Assignment =
Render every entry verbatim.

Data to use =
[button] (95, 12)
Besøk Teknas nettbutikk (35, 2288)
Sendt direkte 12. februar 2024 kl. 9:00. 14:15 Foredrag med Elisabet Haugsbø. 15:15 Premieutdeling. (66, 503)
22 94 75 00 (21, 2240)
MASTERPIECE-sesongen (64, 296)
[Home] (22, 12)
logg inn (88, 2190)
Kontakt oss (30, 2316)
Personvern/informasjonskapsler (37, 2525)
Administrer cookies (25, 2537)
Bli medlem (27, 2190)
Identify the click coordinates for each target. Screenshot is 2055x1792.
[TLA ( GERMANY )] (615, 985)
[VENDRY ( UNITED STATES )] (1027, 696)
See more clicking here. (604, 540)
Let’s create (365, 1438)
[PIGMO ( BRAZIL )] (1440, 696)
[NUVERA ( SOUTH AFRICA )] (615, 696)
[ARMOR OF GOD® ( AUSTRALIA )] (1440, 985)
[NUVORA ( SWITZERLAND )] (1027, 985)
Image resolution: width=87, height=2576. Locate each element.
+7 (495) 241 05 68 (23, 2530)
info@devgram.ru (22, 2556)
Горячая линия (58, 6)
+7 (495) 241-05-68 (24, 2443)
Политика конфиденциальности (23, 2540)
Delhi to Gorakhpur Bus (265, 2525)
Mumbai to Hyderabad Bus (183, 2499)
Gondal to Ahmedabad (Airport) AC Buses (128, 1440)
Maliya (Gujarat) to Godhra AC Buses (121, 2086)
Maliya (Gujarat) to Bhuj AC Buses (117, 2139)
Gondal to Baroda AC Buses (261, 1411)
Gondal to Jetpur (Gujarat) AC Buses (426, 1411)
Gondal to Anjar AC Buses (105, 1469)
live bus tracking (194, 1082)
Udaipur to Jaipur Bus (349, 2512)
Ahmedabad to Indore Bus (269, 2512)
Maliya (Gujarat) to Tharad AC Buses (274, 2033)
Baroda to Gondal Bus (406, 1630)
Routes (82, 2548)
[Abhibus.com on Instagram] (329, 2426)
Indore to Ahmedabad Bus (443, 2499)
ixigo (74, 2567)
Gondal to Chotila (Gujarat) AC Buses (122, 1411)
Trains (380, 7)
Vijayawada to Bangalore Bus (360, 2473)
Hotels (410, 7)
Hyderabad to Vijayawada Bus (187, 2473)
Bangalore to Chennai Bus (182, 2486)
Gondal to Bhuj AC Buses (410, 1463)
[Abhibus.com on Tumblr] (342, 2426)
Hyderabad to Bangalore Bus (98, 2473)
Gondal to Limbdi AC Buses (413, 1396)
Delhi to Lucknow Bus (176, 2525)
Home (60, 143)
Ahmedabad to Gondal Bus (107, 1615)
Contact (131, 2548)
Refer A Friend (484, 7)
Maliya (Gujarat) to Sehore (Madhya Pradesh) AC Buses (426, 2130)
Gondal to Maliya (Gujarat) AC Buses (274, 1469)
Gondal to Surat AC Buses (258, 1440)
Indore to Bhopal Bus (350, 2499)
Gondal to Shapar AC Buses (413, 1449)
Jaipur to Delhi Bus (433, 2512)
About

Response =
[button] (95, 12)
Besøk Teknas nettbutikk (35, 2288)
Sendt direkte 12. februar 2024 kl. 9:00. 14:15 Foredrag med Elisabet Haugsbø. 15:15 Premieutdeling. (66, 503)
22 94 75 00 (21, 2240)
MASTERPIECE-sesongen (64, 296)
[Home] (22, 12)
logg inn (88, 2190)
Kontakt oss (30, 2316)
Personvern/informasjonskapsler (37, 2525)
Administrer cookies (25, 2537)
Bli medlem (27, 2190)
Identify the click coordinates for each target. Screenshot is 2055x1792.
[TLA ( GERMANY )] (615, 985)
[VENDRY ( UNITED STATES )] (1027, 696)
See more clicking here. (604, 540)
Let’s create (365, 1438)
[PIGMO ( BRAZIL )] (1440, 696)
[NUVERA ( SOUTH AFRICA )] (615, 696)
[ARMOR OF GOD® ( AUSTRALIA )] (1440, 985)
[NUVORA ( SWITZERLAND )] (1027, 985)
Image resolution: width=87, height=2576. Locate each element.
+7 (495) 241 05 68 (23, 2530)
info@devgram.ru (22, 2556)
Горячая линия (58, 6)
+7 (495) 241-05-68 (24, 2443)
Политика конфиденциальности (23, 2540)
Delhi to Gorakhpur Bus (265, 2525)
Mumbai to Hyderabad Bus (183, 2499)
Gondal to Ahmedabad (Airport) AC Buses (128, 1440)
Maliya (Gujarat) to Godhra AC Buses (121, 2086)
Maliya (Gujarat) to Bhuj AC Buses (117, 2139)
Gondal to Baroda AC Buses (261, 1411)
Gondal to Jetpur (Gujarat) AC Buses (426, 1411)
Gondal to Anjar AC Buses (105, 1469)
live bus tracking (194, 1082)
Udaipur to Jaipur Bus (349, 2512)
Ahmedabad to Indore Bus (269, 2512)
Maliya (Gujarat) to Tharad AC Buses (274, 2033)
Baroda to Gondal Bus (406, 1630)
Routes (82, 2548)
[Abhibus.com on Instagram] (329, 2426)
Indore to Ahmedabad Bus (443, 2499)
ixigo (74, 2567)
Gondal to Chotila (Gujarat) AC Buses (122, 1411)
Trains (380, 7)
Vijayawada to Bangalore Bus (360, 2473)
Hotels (410, 7)
Hyderabad to Vijayawada Bus (187, 2473)
Bangalore to Chennai Bus (182, 2486)
Gondal to Bhuj AC Buses (410, 1463)
[Abhibus.com on Tumblr] (342, 2426)
Hyderabad to Bangalore Bus (98, 2473)
Gondal to Limbdi AC Buses (413, 1396)
Delhi to Lucknow Bus (176, 2525)
Home (60, 143)
Ahmedabad to Gondal Bus (107, 1615)
Contact (131, 2548)
Refer A Friend (484, 7)
Maliya (Gujarat) to Sehore (Madhya Pradesh) AC Buses (426, 2130)
Gondal to Maliya (Gujarat) AC Buses (274, 1469)
Gondal to Surat AC Buses (258, 1440)
Indore to Bhopal Bus (350, 2499)
Gondal to Shapar AC Buses (413, 1449)
Jaipur to Delhi Bus (433, 2512)
About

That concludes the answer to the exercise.